Autodock Vina on Linux Cluster with HTCondor

Jean-Yves Sgro

April 18, 2017


Learning Objectives

  • Download and install autodock and/or autodock vina binaries
  • Run prepared files on the Linux cluster with HTCondor commands

The purpose of this session is to learn how to run the Autodock and the Autodock Vina software directly on the Biochemistry Computational Cluster (BCC). File preparation will be secondary.

For remote connection you can use a Macintosh Terminal.

On Windows you could use PuTTy or MobaXterm.

Note: BCC does not support X11 and therefore the cluster is completely text-driven.

Docking

Autodock and the alternate version Autodock Vina are popular but the article “Beware of Docking!” (Chen 2015) provides an almost exhaustive list of current docking software in addition to presenting caveats of the process of docking.

Introduction

What is the difference between AutoDock Vina and AutoDock 4?

(Based on the Autodock Vina FAQ)

AutoDock 4 (and previous versions) (Morris et al. 2009) and AutoDock Vina (Trott and Olson 2010) were both developed in the Molecular Graphics Lab at The Scripps Research Institute.
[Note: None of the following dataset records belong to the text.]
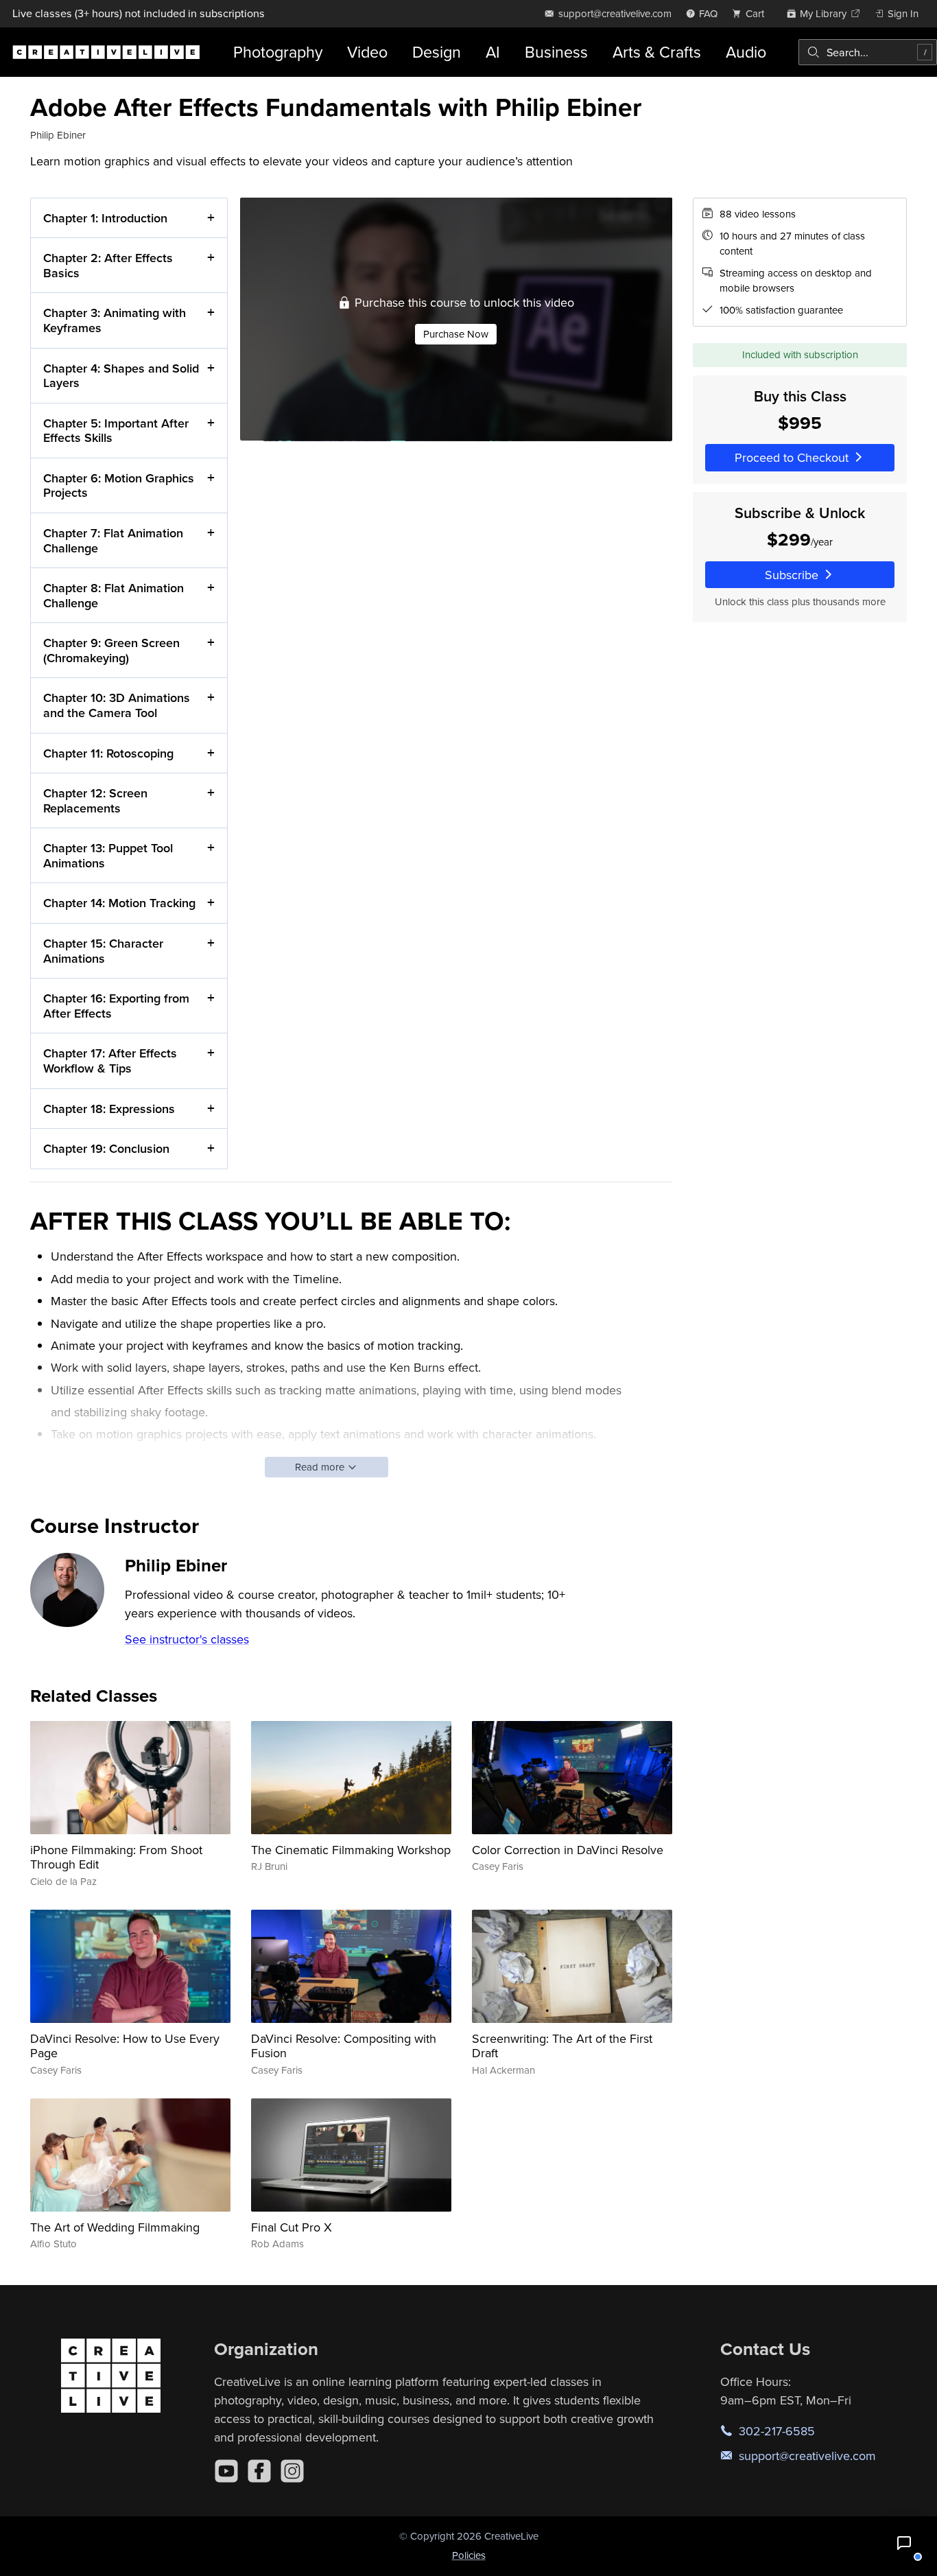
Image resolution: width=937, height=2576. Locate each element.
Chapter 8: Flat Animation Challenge (113, 595)
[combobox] (867, 52)
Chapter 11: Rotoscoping (108, 753)
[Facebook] (259, 2471)
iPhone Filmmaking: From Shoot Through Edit (116, 1857)
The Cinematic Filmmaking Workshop (351, 1849)
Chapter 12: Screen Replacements (95, 800)
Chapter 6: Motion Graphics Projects (118, 485)
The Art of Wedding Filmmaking (115, 2227)
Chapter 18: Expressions (109, 1108)
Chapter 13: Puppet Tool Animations (108, 855)
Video (367, 51)
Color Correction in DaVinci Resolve (567, 1849)
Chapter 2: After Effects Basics (108, 265)
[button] (904, 2543)
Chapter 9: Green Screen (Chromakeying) (111, 650)
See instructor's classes (187, 1639)
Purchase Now (455, 334)
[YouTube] (226, 2471)
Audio (746, 51)
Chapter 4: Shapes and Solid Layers (121, 376)
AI (493, 51)
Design (436, 51)
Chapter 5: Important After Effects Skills (116, 430)
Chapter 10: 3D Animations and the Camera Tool (116, 705)
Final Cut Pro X (291, 2227)
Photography (277, 51)
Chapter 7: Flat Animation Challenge (113, 540)
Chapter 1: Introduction (105, 217)
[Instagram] (292, 2471)
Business (556, 51)
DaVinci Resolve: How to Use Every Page (125, 2046)
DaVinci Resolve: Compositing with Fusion (343, 2046)
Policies (469, 2555)
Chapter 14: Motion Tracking (119, 902)
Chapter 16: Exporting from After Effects (116, 1006)
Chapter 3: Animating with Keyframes (114, 320)
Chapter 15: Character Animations (103, 951)
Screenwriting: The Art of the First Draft (562, 2046)
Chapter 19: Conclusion (106, 1148)
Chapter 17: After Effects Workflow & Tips (110, 1060)
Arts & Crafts (657, 51)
AutoDock Vina inherits some of the ideas and approaches of AutoDock 4, such as treating docking as a stochastic global opimization of the scoring function, precalculating grid maps (Vina does that internally), and some other implementation tricks, such as precalculating the interaction between every atom type pair at every distance. It also uses the same type of structure format (PDBQT) for maximum compatibility with auxiliary software.

However, the source code, the scoring funcion and the actual algorithms used are brand new, so it’s more correct to think of AutoDock Vina as a new “generation” rather than “version” of AutoDock. The performance was compared in the original publication, and on average, AutoDock Vina did considerably better, both in speed and accuracy.

However, for any given target, either program may provide a better result, even though AutoDock Vina is more likely to do so. This is due to the fact that the scoring functions are different, and both are inexact.

Process:

We will do the following:

  1. login to the linux Biochemistry Computational Cluster (BCC)
  2. Organize folders in the /scratch directory
  3. Download binaries with wget
  4. Unarchive and install binaries

Login to BCC

This button will invite you to act on Open a Terminal and login.

  1. Open a Macintosh Terminal
  2. connect to BCC with your UWNeID credentials: 2.1 Replace myname with your actual NetID
ssh myname@submit.biochem.wisc.edu
  1. Enter your password after the greeting. Note that this step is completely silent.
*******************************************************************************
*        Welcome to the UW-Madison Biochemistry Computational Cluster         *
*                                                                             *
*     USE /scratch FOR JOB DATA! DO NOT STORE DATA IN YOUR USER FOLDER!!!     *
*    MOVE YOUR RESULTS TO OTHER STORAGE AFTER YOUR JOB COMPLETES, ALL DATA    *
*              MAY BE REMOVED BY ADMINISTRATORS AT ANY TIME!!!                *
*                                                                             *
*              This computer system is for authorized use only.               *
*******************************************************************************
-----@submit.biochem.wisc.edu's password: 

useful reminders

Linux version

It is sometimes critical to know the linux version that is installed, for example is it 32 or 64 bit?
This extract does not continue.